[Pixel coordinate grounding data]
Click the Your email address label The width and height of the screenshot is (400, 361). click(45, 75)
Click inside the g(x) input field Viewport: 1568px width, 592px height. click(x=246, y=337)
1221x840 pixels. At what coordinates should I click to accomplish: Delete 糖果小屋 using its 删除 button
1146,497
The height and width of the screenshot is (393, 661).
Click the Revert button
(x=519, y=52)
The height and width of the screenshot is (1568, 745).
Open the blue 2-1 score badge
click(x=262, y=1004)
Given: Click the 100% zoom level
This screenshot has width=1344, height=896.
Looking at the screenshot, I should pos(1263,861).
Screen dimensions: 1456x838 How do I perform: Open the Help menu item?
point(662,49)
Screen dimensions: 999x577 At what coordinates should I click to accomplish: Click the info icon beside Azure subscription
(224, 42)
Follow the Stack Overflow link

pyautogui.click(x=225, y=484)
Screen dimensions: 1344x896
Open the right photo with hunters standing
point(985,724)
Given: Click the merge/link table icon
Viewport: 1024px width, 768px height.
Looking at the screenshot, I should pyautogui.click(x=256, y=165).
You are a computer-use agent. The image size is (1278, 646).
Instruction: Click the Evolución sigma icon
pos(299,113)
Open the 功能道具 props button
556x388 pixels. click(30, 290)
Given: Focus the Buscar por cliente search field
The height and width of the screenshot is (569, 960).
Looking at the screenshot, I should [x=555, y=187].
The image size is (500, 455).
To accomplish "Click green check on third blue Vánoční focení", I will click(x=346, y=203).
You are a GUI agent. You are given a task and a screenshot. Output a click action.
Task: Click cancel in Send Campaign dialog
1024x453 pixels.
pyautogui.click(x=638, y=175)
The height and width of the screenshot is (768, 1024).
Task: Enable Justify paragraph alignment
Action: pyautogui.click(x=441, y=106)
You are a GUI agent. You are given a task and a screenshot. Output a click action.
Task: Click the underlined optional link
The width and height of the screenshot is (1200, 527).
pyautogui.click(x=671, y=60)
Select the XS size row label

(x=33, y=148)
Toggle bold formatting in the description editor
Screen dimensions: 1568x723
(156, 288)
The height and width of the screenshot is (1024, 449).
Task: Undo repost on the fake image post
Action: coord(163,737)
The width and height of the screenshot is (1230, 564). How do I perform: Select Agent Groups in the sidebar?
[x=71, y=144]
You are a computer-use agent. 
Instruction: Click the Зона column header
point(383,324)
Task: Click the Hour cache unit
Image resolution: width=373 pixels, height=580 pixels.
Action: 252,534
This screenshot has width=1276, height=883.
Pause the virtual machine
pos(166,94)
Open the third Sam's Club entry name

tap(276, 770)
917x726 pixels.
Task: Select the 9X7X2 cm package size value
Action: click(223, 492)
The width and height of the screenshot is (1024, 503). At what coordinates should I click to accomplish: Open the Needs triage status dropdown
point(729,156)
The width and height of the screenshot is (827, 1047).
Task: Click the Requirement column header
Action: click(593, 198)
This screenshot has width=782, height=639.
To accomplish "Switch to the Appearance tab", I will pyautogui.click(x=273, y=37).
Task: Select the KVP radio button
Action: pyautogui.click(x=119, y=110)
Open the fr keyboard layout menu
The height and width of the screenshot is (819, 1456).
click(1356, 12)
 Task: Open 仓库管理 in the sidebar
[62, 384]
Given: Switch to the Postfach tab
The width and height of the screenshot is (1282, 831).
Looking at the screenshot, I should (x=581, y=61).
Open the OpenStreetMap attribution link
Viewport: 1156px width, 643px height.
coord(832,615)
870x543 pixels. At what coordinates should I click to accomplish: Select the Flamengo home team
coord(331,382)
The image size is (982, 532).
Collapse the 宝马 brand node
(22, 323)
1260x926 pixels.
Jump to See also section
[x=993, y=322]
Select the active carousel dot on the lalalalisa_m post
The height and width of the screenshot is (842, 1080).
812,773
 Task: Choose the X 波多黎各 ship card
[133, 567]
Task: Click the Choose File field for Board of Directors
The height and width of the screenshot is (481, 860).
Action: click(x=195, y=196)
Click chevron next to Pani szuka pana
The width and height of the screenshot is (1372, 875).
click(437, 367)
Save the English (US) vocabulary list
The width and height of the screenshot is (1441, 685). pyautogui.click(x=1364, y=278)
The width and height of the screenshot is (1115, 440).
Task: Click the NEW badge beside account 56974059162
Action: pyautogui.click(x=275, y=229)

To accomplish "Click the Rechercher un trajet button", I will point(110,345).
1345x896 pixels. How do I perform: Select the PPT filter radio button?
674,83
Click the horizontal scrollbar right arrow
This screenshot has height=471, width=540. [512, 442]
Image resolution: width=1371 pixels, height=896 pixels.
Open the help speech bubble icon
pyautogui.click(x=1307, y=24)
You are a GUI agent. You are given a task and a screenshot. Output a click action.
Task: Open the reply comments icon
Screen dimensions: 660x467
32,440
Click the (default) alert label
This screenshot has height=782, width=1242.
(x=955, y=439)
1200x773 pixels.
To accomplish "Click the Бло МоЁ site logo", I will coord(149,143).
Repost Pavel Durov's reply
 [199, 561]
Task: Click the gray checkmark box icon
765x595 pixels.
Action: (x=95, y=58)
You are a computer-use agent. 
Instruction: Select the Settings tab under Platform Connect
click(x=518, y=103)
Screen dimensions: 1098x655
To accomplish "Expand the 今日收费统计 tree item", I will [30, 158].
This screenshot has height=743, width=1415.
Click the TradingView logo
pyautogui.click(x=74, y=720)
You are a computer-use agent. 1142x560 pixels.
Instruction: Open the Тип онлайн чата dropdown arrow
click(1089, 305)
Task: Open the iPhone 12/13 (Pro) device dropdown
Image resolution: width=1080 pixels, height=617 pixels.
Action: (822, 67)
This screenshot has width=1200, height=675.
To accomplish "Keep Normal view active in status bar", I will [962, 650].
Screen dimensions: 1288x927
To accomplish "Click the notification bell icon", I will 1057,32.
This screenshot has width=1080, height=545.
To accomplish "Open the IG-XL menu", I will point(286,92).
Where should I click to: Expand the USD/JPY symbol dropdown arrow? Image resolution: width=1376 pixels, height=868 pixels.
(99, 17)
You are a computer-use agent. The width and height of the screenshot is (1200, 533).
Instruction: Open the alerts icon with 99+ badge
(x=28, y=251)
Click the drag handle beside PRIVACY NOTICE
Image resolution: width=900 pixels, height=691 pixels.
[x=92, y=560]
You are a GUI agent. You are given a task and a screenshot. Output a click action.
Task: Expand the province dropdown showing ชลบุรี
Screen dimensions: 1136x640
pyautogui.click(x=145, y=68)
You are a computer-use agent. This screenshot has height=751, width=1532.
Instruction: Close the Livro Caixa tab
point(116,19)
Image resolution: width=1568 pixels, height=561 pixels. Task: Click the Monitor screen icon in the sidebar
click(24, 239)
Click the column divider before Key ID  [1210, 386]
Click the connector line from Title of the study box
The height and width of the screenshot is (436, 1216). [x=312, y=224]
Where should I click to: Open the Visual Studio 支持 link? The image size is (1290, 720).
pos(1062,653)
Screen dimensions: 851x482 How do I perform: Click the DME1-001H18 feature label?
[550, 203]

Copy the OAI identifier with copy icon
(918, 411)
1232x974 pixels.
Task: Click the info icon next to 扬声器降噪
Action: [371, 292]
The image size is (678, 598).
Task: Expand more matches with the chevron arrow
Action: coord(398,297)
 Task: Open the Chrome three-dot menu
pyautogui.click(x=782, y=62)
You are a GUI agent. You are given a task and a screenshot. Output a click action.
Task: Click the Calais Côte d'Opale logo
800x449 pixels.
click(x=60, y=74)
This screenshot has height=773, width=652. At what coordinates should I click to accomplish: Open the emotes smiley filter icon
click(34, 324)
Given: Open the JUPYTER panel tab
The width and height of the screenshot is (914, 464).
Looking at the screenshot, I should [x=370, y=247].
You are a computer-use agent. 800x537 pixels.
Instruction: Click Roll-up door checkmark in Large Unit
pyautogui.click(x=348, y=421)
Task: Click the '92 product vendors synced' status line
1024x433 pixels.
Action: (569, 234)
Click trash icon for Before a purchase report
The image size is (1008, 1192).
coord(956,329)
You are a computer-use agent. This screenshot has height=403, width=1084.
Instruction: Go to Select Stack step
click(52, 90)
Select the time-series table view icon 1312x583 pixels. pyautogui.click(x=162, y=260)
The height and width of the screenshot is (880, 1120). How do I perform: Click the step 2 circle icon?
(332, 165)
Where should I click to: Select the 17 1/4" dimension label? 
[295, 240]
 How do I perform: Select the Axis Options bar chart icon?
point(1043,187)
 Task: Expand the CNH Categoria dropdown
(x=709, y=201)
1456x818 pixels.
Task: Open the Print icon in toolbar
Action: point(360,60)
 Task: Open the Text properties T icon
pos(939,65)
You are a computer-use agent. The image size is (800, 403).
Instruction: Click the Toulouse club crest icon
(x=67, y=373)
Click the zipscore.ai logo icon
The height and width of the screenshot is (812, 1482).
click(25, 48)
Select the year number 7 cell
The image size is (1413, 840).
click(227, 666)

WHAT YOU ARE ASKED TO DO.
Beginning at the line above that contains "Open the OpenStreetMap attribution link", return each line exactly through the line that contains "Select the active", and no others.

TASK RESPONSE.
Open the OpenStreetMap attribution link
Viewport: 1156px width, 643px height.
coord(832,615)
870x543 pixels. At what coordinates should I click to accomplish: Select the Flamengo home team
coord(331,382)
The image size is (982, 532).
Collapse the 宝马 brand node
(22, 323)
1260x926 pixels.
Jump to See also section
[x=993, y=322]
Select the active carousel dot on the lalalalisa_m post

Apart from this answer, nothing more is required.